[Task material]:

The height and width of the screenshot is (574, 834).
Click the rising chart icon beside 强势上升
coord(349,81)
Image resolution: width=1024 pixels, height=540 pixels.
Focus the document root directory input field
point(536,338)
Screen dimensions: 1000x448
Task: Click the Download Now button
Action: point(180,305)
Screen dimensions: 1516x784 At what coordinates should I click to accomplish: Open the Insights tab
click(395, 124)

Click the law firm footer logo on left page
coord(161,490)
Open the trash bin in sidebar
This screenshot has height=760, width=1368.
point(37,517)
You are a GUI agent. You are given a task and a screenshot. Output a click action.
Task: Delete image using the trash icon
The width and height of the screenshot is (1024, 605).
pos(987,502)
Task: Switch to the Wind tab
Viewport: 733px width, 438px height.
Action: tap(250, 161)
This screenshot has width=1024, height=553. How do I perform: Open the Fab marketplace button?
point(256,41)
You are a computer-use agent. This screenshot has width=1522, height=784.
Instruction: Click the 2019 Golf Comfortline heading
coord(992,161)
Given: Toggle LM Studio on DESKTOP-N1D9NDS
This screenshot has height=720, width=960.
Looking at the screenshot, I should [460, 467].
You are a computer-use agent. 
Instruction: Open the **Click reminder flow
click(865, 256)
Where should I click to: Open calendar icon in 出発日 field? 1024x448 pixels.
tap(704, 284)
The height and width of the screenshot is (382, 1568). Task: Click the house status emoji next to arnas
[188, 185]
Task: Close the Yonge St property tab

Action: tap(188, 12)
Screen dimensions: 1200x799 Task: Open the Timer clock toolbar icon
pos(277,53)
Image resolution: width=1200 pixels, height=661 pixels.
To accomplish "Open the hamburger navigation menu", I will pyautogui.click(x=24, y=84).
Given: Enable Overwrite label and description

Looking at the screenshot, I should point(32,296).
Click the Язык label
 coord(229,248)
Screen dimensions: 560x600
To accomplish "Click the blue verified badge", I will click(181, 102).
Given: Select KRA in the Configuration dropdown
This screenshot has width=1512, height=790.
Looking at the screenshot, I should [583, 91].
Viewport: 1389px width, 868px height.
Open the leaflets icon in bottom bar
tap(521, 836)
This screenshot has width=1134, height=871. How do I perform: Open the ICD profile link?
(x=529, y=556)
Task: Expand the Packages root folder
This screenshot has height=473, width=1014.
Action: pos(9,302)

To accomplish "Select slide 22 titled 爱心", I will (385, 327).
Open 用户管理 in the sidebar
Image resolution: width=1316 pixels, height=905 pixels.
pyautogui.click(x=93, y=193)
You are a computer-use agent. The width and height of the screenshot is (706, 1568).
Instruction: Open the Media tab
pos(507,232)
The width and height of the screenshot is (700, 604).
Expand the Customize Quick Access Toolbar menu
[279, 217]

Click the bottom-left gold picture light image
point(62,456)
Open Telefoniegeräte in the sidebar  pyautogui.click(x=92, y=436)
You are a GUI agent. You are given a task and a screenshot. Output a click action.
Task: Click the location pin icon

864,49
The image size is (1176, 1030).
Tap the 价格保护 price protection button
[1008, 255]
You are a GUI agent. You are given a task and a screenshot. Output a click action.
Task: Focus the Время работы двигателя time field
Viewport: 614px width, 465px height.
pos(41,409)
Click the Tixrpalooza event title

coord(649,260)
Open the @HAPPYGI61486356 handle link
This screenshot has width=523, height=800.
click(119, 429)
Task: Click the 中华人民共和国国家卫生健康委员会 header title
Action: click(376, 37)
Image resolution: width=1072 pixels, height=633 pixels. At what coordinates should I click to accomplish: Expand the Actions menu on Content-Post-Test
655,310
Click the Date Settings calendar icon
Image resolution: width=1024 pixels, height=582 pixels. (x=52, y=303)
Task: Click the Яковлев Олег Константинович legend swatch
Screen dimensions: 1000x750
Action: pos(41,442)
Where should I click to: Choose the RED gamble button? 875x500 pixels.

[Requirement]: Set down the items word for word, from the line containing "Task: Close the Yonge St property tab" through the line containing "Image resolution: width=1024 pixels, height=582", both lines included.

[Task response]:
Task: Close the Yonge St property tab

Action: tap(188, 12)
Screen dimensions: 1200x799 Task: Open the Timer clock toolbar icon
pos(277,53)
Image resolution: width=1200 pixels, height=661 pixels.
To accomplish "Open the hamburger navigation menu", I will pyautogui.click(x=24, y=84).
Given: Enable Overwrite label and description

Looking at the screenshot, I should point(32,296).
Click the Язык label
 coord(229,248)
Screen dimensions: 560x600
To accomplish "Click the blue verified badge", I will click(181, 102).
Given: Select KRA in the Configuration dropdown
This screenshot has width=1512, height=790.
Looking at the screenshot, I should [583, 91].
Viewport: 1389px width, 868px height.
Open the leaflets icon in bottom bar
tap(521, 836)
This screenshot has width=1134, height=871. How do I perform: Open the ICD profile link?
(x=529, y=556)
Task: Expand the Packages root folder
This screenshot has height=473, width=1014.
Action: pos(9,302)

To accomplish "Select slide 22 titled 爱心", I will (385, 327).
Open 用户管理 in the sidebar
Image resolution: width=1316 pixels, height=905 pixels.
pyautogui.click(x=93, y=193)
You are a computer-use agent. The width and height of the screenshot is (706, 1568).
Instruction: Open the Media tab
pos(507,232)
The width and height of the screenshot is (700, 604).
Expand the Customize Quick Access Toolbar menu
[279, 217]

Click the bottom-left gold picture light image
point(62,456)
Open Telefoniegeräte in the sidebar  pyautogui.click(x=92, y=436)
You are a GUI agent. You are given a task and a screenshot. Output a click action.
Task: Click the location pin icon

864,49
The image size is (1176, 1030).
Tap the 价格保护 price protection button
[1008, 255]
You are a GUI agent. You are given a task and a screenshot. Output a click action.
Task: Focus the Время работы двигателя time field
Viewport: 614px width, 465px height.
pos(41,409)
Click the Tixrpalooza event title

coord(649,260)
Open the @HAPPYGI61486356 handle link
This screenshot has width=523, height=800.
click(119, 429)
Task: Click the 中华人民共和国国家卫生健康委员会 header title
Action: click(376, 37)
Image resolution: width=1072 pixels, height=633 pixels. At what coordinates should I click to accomplish: Expand the Actions menu on Content-Post-Test
655,310
Click the Date Settings calendar icon
Image resolution: width=1024 pixels, height=582 pixels. (x=52, y=303)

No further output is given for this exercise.